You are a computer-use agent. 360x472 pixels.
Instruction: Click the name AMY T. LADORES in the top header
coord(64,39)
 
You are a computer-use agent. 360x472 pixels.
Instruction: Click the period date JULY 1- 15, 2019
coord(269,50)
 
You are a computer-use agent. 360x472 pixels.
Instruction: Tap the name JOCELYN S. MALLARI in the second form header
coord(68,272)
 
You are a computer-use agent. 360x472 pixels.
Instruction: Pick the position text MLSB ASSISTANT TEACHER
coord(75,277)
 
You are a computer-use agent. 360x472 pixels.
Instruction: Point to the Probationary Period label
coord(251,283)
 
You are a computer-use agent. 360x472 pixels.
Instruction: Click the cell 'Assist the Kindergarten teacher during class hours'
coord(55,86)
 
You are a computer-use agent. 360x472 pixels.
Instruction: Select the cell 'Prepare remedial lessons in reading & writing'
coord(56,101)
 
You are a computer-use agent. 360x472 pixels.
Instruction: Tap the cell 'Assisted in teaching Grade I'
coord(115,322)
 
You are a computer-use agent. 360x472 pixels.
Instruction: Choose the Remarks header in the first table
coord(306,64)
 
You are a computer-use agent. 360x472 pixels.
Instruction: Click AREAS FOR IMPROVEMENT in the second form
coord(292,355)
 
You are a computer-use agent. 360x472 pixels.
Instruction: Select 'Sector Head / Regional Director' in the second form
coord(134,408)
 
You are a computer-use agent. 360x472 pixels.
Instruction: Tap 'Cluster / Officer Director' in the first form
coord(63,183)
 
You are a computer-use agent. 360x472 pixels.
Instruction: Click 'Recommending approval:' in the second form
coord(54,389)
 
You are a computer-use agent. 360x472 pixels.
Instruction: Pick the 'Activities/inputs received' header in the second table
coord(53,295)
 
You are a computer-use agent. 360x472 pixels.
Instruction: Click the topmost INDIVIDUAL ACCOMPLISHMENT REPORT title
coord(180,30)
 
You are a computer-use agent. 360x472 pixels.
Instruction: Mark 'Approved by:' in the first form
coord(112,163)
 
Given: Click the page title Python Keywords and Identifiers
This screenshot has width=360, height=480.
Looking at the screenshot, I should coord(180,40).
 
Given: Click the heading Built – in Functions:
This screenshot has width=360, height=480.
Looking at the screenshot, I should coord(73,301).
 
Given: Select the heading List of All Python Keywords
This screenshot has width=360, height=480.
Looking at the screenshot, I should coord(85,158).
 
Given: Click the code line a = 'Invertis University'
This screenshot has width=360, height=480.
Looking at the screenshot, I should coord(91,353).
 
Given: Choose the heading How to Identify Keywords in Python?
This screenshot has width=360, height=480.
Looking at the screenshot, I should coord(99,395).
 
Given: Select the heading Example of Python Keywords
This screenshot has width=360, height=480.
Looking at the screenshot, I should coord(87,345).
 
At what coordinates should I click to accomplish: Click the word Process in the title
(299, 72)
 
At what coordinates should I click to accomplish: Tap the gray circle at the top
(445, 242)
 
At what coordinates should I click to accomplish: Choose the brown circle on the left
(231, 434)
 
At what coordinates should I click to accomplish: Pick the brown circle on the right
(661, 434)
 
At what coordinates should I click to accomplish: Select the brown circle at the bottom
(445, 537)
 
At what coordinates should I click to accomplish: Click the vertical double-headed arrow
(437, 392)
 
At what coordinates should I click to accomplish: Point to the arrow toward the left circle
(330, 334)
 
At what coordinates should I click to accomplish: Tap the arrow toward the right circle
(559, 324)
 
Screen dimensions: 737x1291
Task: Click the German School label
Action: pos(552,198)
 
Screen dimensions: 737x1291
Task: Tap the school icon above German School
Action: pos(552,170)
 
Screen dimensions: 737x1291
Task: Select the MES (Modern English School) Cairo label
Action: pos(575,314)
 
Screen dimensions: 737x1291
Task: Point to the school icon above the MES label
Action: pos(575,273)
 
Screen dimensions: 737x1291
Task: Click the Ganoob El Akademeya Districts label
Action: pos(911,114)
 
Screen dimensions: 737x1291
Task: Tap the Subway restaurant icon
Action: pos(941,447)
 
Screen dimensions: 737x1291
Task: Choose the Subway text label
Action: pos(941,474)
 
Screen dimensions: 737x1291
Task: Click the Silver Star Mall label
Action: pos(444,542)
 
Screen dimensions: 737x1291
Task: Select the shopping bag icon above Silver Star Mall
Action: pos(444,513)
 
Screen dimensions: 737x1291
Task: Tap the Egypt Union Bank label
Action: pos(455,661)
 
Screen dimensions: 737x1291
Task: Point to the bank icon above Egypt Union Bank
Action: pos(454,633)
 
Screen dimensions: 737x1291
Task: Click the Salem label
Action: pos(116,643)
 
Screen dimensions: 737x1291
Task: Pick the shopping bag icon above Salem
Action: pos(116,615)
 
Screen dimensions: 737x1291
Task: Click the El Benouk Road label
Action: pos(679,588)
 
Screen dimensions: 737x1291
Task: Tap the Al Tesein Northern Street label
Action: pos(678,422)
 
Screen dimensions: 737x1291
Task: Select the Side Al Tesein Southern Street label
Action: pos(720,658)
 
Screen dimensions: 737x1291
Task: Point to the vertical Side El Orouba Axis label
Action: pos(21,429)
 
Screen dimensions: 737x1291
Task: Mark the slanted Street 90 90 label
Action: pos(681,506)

WHAT THIS TASK INVOLVES
Output the rows from the beginning through the line containing "coord(68,272)" as a numbered list, omitting blank lines.

TASK OUTPUT
1. You are a computer-use agent. 360x472 pixels.
2. Instruction: Click the name AMY T. LADORES in the top header
3. coord(64,39)
4. You are a computer-use agent. 360x472 pixels.
5. Instruction: Click the period date JULY 1- 15, 2019
6. coord(269,50)
7. You are a computer-use agent. 360x472 pixels.
8. Instruction: Tap the name JOCELYN S. MALLARI in the second form header
9. coord(68,272)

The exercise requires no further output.